__WHAT IS EXPECTED__. Reproduce exactly, and only, the lines below from the one containing "Given: Click the" through the one containing "Click the Utilities bill icon".

__RECORDS PROVIDED__.
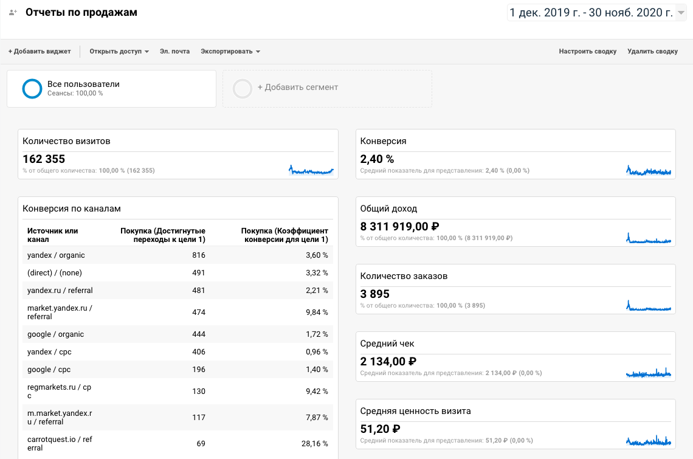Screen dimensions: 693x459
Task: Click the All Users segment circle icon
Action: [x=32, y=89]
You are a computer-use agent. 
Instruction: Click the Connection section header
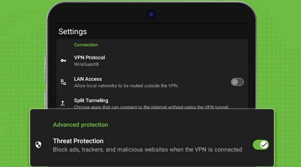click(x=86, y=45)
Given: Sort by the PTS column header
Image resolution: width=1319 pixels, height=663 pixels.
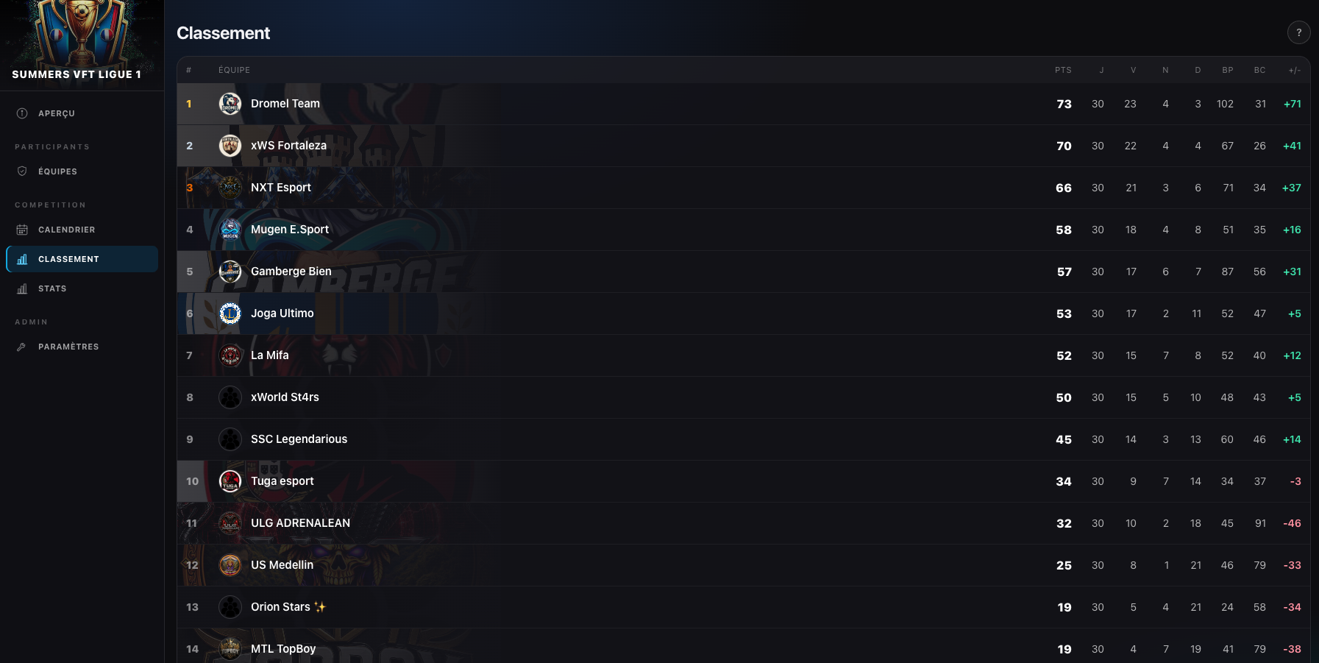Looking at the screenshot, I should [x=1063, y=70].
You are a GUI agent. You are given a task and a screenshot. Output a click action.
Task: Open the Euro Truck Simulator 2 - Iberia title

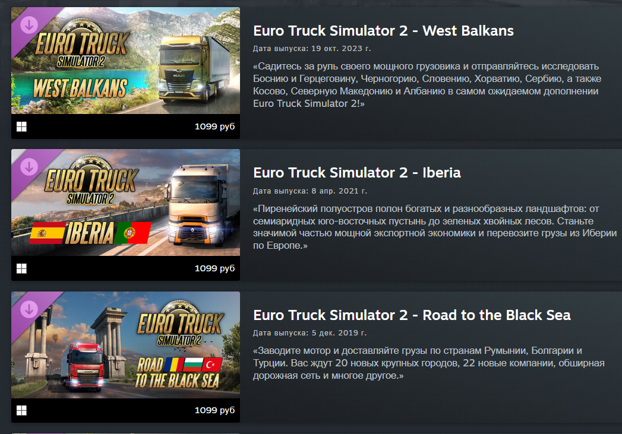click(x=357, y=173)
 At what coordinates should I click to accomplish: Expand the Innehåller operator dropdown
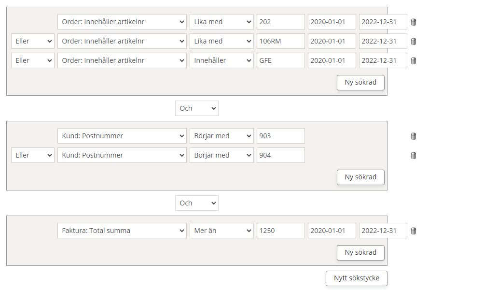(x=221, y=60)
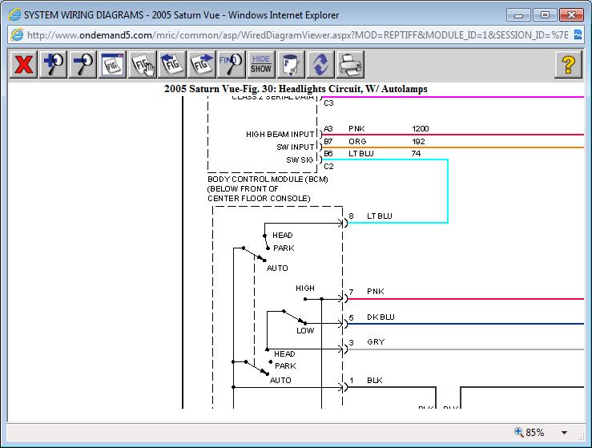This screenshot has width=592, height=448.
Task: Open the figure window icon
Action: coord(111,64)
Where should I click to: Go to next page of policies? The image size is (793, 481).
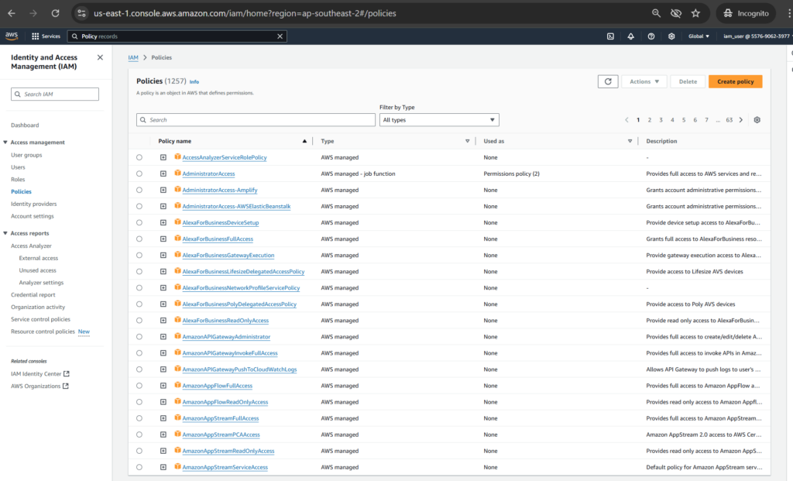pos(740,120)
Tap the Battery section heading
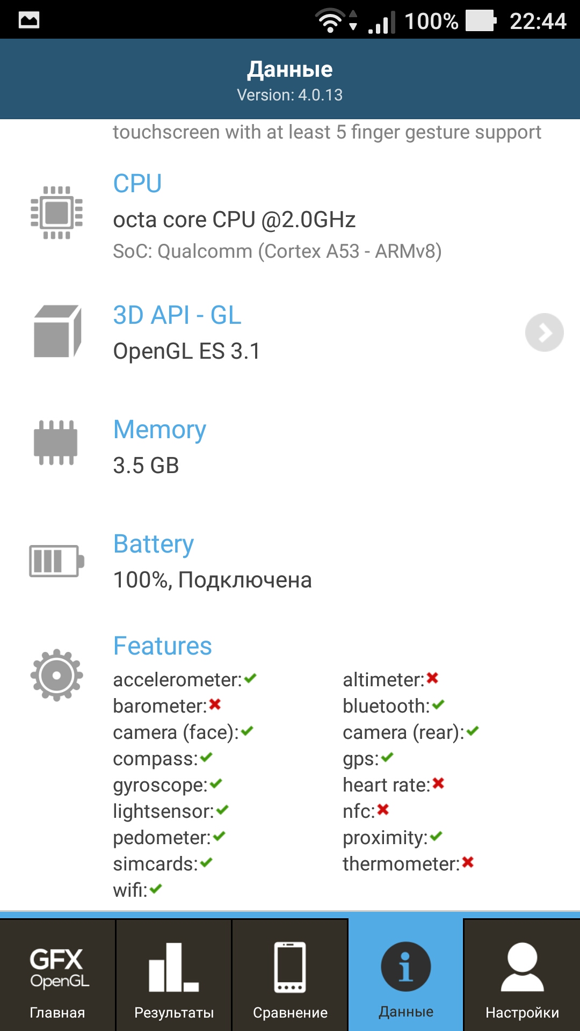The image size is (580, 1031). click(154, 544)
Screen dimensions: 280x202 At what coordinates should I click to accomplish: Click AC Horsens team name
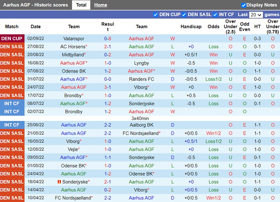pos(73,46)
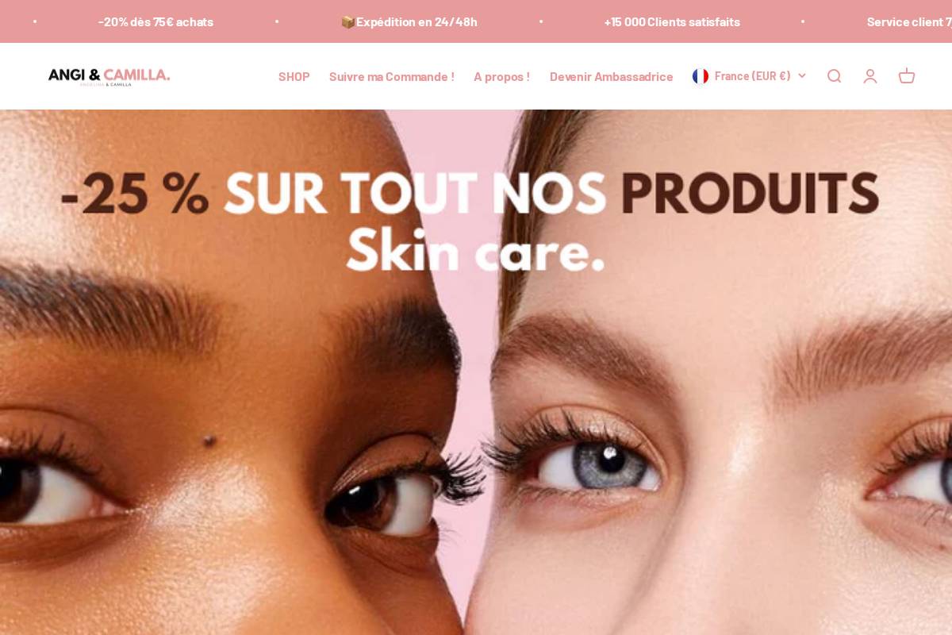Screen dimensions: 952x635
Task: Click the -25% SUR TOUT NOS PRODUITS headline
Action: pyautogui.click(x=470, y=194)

...

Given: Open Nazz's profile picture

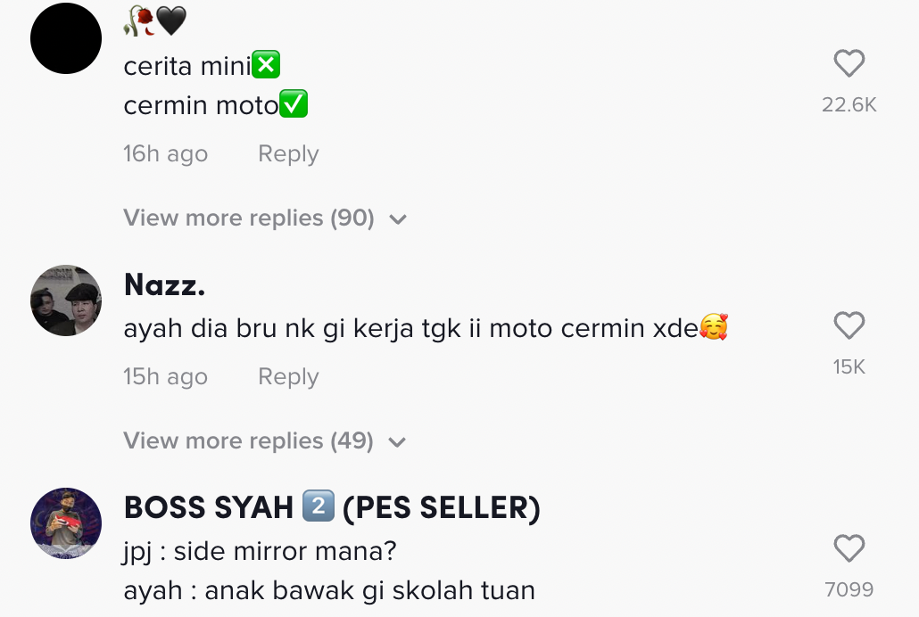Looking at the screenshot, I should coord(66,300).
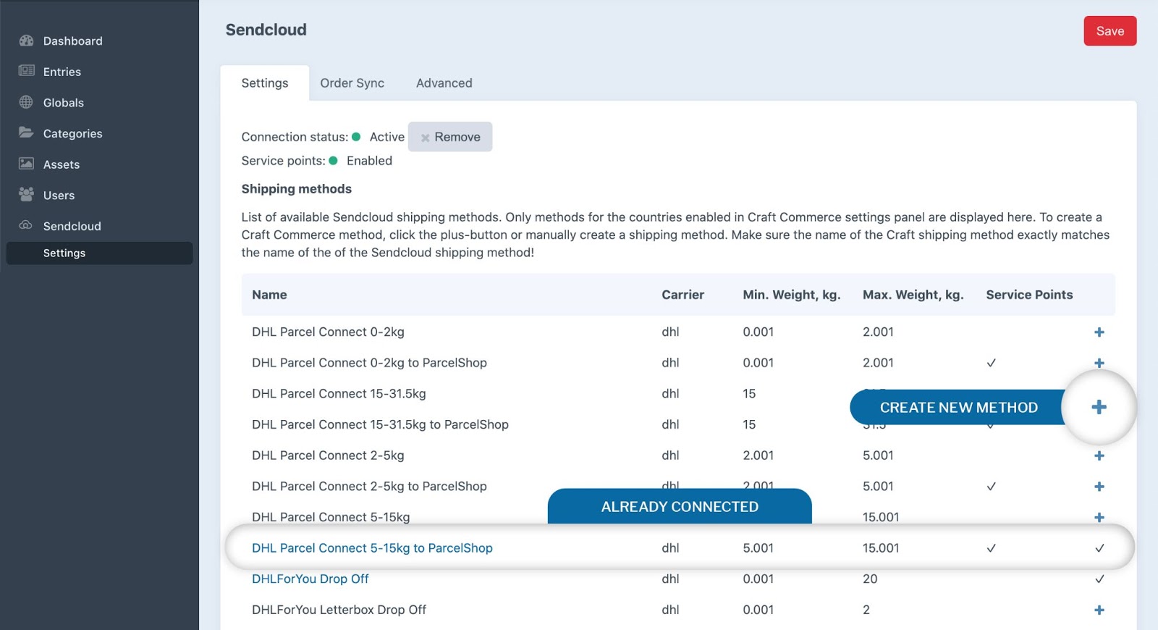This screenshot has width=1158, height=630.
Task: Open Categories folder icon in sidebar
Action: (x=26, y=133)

==

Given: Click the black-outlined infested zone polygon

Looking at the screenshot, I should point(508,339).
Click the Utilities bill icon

__TASK SOLUTION__.
Given: Click the black-outlined infested zone polygon

Looking at the screenshot, I should point(508,339).
Click the Utilities bill icon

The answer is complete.